> [Assigned task]:
All of the data that follows should be written out exactly.

═════ Supplied material

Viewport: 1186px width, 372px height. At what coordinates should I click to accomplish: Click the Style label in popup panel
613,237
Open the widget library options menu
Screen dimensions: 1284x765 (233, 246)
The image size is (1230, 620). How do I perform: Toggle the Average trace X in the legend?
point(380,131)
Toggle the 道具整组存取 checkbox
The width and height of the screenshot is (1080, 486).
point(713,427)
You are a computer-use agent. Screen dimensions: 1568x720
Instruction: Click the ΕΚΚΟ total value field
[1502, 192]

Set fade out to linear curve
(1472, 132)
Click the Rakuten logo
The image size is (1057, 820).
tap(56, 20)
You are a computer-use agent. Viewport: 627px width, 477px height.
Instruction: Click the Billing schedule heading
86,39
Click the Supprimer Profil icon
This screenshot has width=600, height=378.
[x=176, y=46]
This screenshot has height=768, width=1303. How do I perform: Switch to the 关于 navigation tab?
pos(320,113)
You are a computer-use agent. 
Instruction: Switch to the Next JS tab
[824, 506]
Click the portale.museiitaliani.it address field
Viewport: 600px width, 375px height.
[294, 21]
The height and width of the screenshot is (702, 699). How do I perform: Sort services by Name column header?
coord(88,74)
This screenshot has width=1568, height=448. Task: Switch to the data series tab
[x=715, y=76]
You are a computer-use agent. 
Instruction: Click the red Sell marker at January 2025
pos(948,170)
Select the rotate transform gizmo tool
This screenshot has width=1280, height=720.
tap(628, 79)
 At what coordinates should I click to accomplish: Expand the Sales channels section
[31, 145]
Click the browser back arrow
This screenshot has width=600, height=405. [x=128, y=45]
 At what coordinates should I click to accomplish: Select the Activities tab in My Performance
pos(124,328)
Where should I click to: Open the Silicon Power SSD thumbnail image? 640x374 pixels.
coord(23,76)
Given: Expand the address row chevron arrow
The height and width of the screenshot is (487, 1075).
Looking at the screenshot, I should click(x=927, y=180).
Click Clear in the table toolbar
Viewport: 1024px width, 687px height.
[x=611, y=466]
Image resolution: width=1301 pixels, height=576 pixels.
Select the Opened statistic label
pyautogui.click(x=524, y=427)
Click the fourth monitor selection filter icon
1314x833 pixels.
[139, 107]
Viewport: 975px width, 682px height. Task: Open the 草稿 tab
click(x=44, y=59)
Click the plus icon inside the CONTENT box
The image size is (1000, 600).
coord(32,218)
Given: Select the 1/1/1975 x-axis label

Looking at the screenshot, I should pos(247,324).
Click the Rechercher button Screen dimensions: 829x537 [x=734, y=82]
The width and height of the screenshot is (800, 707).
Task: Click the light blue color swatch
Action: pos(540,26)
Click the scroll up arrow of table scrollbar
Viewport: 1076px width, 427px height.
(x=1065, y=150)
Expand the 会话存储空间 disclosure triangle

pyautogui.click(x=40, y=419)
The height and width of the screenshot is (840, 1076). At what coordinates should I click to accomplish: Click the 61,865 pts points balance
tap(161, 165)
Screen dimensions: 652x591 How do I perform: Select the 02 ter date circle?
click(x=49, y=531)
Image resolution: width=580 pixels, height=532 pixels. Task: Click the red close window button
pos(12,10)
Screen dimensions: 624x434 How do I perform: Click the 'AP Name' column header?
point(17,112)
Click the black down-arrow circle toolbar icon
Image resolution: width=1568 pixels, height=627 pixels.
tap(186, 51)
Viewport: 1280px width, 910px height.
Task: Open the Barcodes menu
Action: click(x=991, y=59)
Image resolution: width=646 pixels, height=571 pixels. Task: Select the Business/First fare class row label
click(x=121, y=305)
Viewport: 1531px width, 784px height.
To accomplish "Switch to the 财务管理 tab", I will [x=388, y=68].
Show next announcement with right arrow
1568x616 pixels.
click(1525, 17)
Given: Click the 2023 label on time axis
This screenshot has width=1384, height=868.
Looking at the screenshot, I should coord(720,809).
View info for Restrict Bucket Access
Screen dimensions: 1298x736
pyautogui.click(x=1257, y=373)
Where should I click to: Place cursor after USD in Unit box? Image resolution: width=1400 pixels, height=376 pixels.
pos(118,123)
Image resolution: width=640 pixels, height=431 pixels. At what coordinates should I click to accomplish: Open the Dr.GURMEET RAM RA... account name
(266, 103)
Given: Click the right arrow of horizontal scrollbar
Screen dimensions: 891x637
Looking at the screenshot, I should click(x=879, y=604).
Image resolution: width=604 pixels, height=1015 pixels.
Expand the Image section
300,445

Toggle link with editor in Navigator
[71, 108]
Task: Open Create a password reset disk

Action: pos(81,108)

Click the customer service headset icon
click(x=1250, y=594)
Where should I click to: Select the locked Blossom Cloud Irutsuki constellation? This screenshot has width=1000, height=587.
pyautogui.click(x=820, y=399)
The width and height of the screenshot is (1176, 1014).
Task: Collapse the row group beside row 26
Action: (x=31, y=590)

══════════

> [Output of the task]:
Viewport: 1186px width, 372px height. At what coordinates should I click to accomplish: Click the Style label in popup panel
613,237
Open the widget library options menu
Screen dimensions: 1284x765 (233, 246)
The image size is (1230, 620). How do I perform: Toggle the Average trace X in the legend?
point(380,131)
Toggle the 道具整组存取 checkbox
The width and height of the screenshot is (1080, 486).
point(713,427)
You are a computer-use agent. Screen dimensions: 1568x720
Instruction: Click the ΕΚΚΟ total value field
[1502, 192]

Set fade out to linear curve
(1472, 132)
Click the Rakuten logo
The image size is (1057, 820).
tap(56, 20)
You are a computer-use agent. Viewport: 627px width, 477px height.
Instruction: Click the Billing schedule heading
86,39
Click the Supprimer Profil icon
This screenshot has width=600, height=378.
[x=176, y=46]
This screenshot has height=768, width=1303. How do I perform: Switch to the 关于 navigation tab?
pos(320,113)
You are a computer-use agent. 
Instruction: Switch to the Next JS tab
[824, 506]
Click the portale.museiitaliani.it address field
Viewport: 600px width, 375px height.
[294, 21]
The height and width of the screenshot is (702, 699). How do I perform: Sort services by Name column header?
coord(88,74)
This screenshot has width=1568, height=448. Task: Switch to the data series tab
[x=715, y=76]
You are a computer-use agent. 
Instruction: Click the red Sell marker at January 2025
pos(948,170)
Select the rotate transform gizmo tool
This screenshot has width=1280, height=720.
tap(628, 79)
 At what coordinates should I click to accomplish: Expand the Sales channels section
[31, 145]
Click the browser back arrow
This screenshot has width=600, height=405. [x=128, y=45]
 At what coordinates should I click to accomplish: Select the Activities tab in My Performance
pos(124,328)
Where should I click to: Open the Silicon Power SSD thumbnail image? 640x374 pixels.
coord(23,76)
Given: Expand the address row chevron arrow
The height and width of the screenshot is (487, 1075).
Looking at the screenshot, I should click(x=927, y=180).
Click Clear in the table toolbar
Viewport: 1024px width, 687px height.
[x=611, y=466]
Image resolution: width=1301 pixels, height=576 pixels.
Select the Opened statistic label
pyautogui.click(x=524, y=427)
Click the fourth monitor selection filter icon
1314x833 pixels.
[139, 107]
Viewport: 975px width, 682px height. Task: Open the 草稿 tab
click(x=44, y=59)
Click the plus icon inside the CONTENT box
The image size is (1000, 600).
coord(32,218)
Given: Select the 1/1/1975 x-axis label

Looking at the screenshot, I should pos(247,324).
Click the Rechercher button Screen dimensions: 829x537 [x=734, y=82]
The width and height of the screenshot is (800, 707).
Task: Click the light blue color swatch
Action: pos(540,26)
Click the scroll up arrow of table scrollbar
Viewport: 1076px width, 427px height.
(x=1065, y=150)
Expand the 会话存储空间 disclosure triangle

pyautogui.click(x=40, y=419)
The height and width of the screenshot is (840, 1076). At what coordinates should I click to accomplish: Click the 61,865 pts points balance
tap(161, 165)
Screen dimensions: 652x591 How do I perform: Select the 02 ter date circle?
click(x=49, y=531)
Image resolution: width=580 pixels, height=532 pixels. Task: Click the red close window button
pos(12,10)
Screen dimensions: 624x434 How do I perform: Click the 'AP Name' column header?
point(17,112)
Click the black down-arrow circle toolbar icon
Image resolution: width=1568 pixels, height=627 pixels.
tap(186, 51)
Viewport: 1280px width, 910px height.
Task: Open the Barcodes menu
Action: click(x=991, y=59)
Image resolution: width=646 pixels, height=571 pixels. Task: Select the Business/First fare class row label
click(x=121, y=305)
Viewport: 1531px width, 784px height.
To accomplish "Switch to the 财务管理 tab", I will [x=388, y=68].
Show next announcement with right arrow
1568x616 pixels.
click(1525, 17)
Given: Click the 2023 label on time axis
This screenshot has width=1384, height=868.
Looking at the screenshot, I should coord(720,809).
View info for Restrict Bucket Access
Screen dimensions: 1298x736
pyautogui.click(x=1257, y=373)
Where should I click to: Place cursor after USD in Unit box? Image resolution: width=1400 pixels, height=376 pixels.
pos(118,123)
Image resolution: width=640 pixels, height=431 pixels. At what coordinates should I click to accomplish: Open the Dr.GURMEET RAM RA... account name
(266, 103)
Given: Click the right arrow of horizontal scrollbar
Screen dimensions: 891x637
Looking at the screenshot, I should click(x=879, y=604).
Image resolution: width=604 pixels, height=1015 pixels.
Expand the Image section
300,445

Toggle link with editor in Navigator
[71, 108]
Task: Open Create a password reset disk

Action: pos(81,108)

Click the customer service headset icon
click(x=1250, y=594)
Where should I click to: Select the locked Blossom Cloud Irutsuki constellation? This screenshot has width=1000, height=587.
pyautogui.click(x=820, y=399)
The width and height of the screenshot is (1176, 1014).
Task: Collapse the row group beside row 26
Action: (x=31, y=590)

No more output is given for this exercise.